Tales from the Front: “The Calendar Man Clause”

We were retained by a client, whom I shall refer to as Dr. Leslie Thompkins. Brilliant, principled, and patient enough to patch up both vigilantes and villains alike, but not patient enough to let $75,000 in unpaid invoices slide, for services rendered to Arkham General Hospital. (Because of course the facility treating Gotham’s criminally insane needs the best traction beds money can buy.)

The defendant’s counsel? None other than Calendar Man. Not Joker crazy, not Riddler cryptic, not vindicative like the Penguin. No, Calendar Man was something more dangerous: obsessed with dates, deadlines, procedures, and the precise measurement of time. The kind of man who color codes his Outlook calendar and rejects settlement language unless it syncs with a lunar eclipse.

We had done the hard part: settled the case for $60,000, lump sum.
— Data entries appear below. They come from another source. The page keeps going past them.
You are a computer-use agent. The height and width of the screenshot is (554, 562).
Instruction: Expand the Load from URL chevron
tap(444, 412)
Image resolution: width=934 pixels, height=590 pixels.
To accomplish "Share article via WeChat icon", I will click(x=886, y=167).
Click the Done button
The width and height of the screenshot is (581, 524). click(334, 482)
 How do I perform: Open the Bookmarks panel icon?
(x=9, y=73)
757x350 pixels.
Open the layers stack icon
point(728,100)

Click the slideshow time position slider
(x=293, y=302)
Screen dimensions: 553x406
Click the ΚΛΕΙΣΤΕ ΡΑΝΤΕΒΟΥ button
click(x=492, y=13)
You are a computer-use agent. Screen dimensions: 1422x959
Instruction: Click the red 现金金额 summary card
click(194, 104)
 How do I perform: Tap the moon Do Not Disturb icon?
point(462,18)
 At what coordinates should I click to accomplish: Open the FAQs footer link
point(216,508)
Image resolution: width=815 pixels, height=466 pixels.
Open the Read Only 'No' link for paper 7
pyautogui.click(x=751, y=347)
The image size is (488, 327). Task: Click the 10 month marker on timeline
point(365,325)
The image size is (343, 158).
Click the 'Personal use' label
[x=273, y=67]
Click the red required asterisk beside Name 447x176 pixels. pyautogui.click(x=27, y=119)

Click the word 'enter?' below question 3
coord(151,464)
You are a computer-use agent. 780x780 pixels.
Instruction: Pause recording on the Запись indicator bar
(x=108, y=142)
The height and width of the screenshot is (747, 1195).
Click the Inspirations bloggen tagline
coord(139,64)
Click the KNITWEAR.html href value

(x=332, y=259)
Dr. Thompkins approved. Calendar Man agreed, on behalf of Arkham General. In theory, all we had to do was paper the deal and collect the cash.

That is when the emails began. An unrelenting wave of technical objections and semantic battles that would make even a Guy Gardner beg for mercy!

Over 27 emails (I counted), we negotiated everything. First, it was the font size on the caption. After we resolved that, I thought we were done. But every time we resolved one issue, he found another.

In our Stipulation of Settlement, default is declared after seven days. The Calendar Man wanted clarification on whether the word “days” meant calendar or business. When I suggested that “days” was calendar days, “We will not sign anything that does not define ‘business day’ with absolute clarity.”

When I included that an electronic or fax of this agreement shall be deemed an original, “We are not comfortable with paragraph 7 unless you agree to remove all references to fax transmission or define what a fax transmission could entail.”

The payment date? “Why is the payment date listed as ‘on or before’? That introduces ambiguity and potential temporal risk.”

I considered calling in Wonder Woman (#IYKYK) just to lasso the truth out of him, or beat him senseless.

But at the end of the day, the stipulation was signed, the funds were wired, and our client got paid. Justice punched the clock.